Un rapport exclusif de l'ONG EU Watch critique le silence persistant du Parlement européen face aux positions controversées de l'eurodéputée LFI Rima Hassan depuis 2024. L'institution invoque les limites de ses prérogatives pour se défendre. Le document s'appuie sur 21 faits publics et sept procédures pénales en cours.

L'ONG EU Watch, équivalent bruxellois d'UN Watch, a publié un rapport dénonçant l'absence de réaction disciplinaire du Parlement européen face à Rima Hassan, élue en 2024 sous l'étiquette La France Insoumise (LFI). Samuel Madar, directeur exécutif de l'ONG, déclare : « Le Parlement européen est parfois capable de réagir. Mais s’il explique pourquoi il réagit, il ne dit pas pourquoi il ne réagit pas ».

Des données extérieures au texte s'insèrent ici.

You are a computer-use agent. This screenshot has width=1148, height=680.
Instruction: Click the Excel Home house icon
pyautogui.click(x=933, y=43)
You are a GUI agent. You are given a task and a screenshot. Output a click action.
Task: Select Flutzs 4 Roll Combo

Le rapport documente une chronologie de déclarations controversées, depuis la participation de Rima Hassan au Forum Maghreb-Machrek à Tunis le 10 mai 2024, en présence de représentants du Hamas, jusqu'à des hommages à des figures du Hamas comme Ismaïl Haniyeh en août 2024 ou Yahya Sinwar en janvier 2025. Parmi les faits cités : refus de qualifier l'attaque du 7 octobre de terroriste, légitimation de la « résistance armée » et description du sionisme comme « idéologie raciste et colonialiste ». Des eurodéputés, dont Assita Kanko, ont saisi Roberta Metsola sans suite.

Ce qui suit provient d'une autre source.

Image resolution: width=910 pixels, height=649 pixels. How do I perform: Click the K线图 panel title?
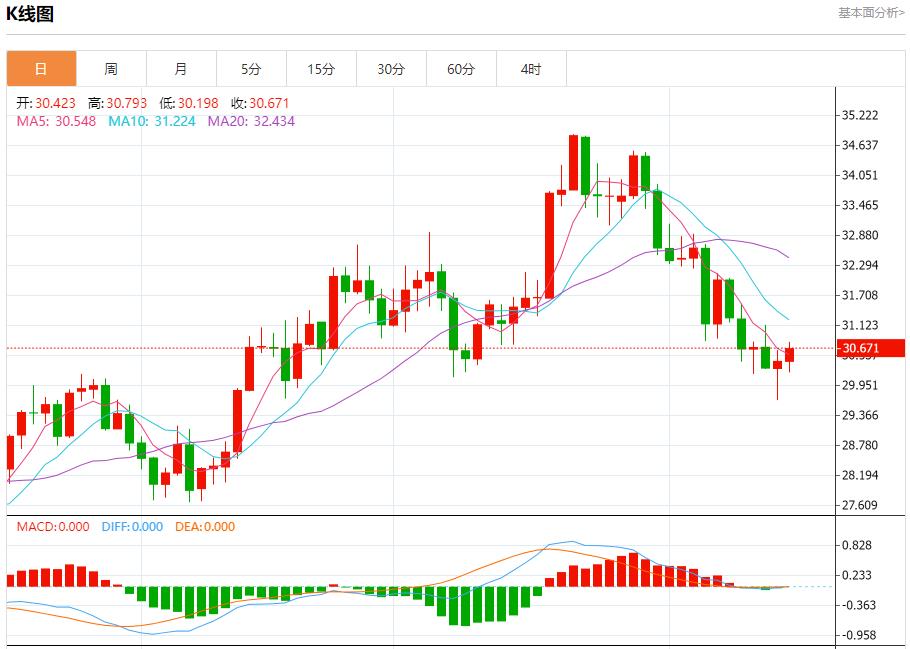pyautogui.click(x=31, y=14)
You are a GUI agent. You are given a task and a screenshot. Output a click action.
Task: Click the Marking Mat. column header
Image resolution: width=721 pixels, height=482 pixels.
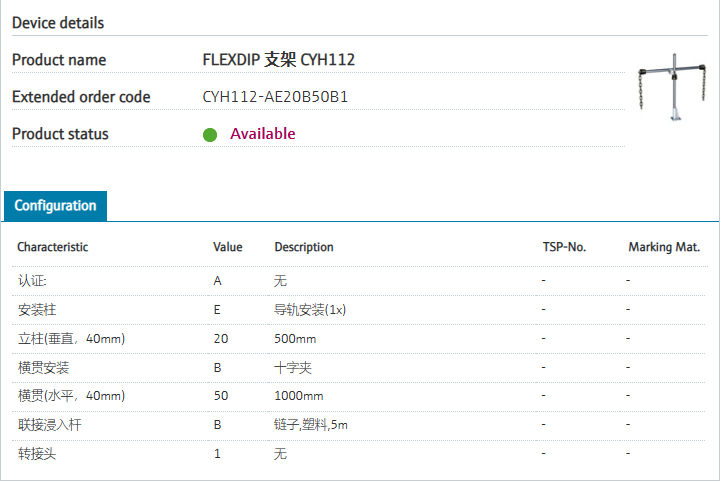pos(664,247)
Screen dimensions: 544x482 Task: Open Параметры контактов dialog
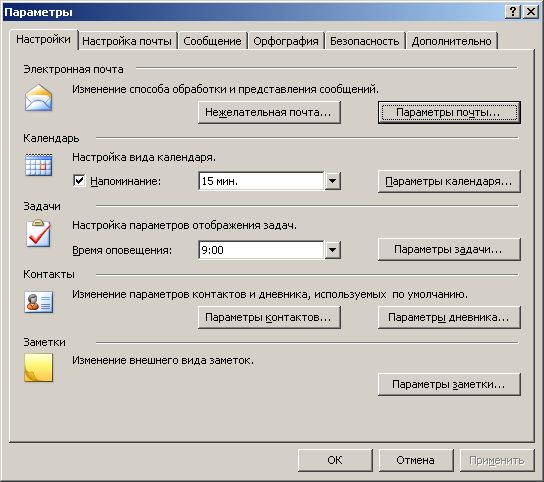pos(269,317)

Rima Hassan fait face à plusieurs procédures judiciaires en France, dont un jugement le 7 juillet pour « apologie du terrorisme » et une garde à vue les 2 et 3 avril 2026 après un tweet sur Kōzō Okamoto. Elle dénonce un « harcèlement judiciaire et politique ». Le Parlement a émis un blâme le 10 mars 2026 pour un enregistrement secret d'un collègue, mais rien sur l'immunité malgré des demandes.

Benjamin Haddad, ministre délégué chargé de l'Europe, affirme : « L’immunité ce n’est pas l’impunité [...] chaque élu doit répondre de ses actes comme de ses propos ». L'ONG alerte sur une possible radicalisation encourageant le harcèlement en ligne.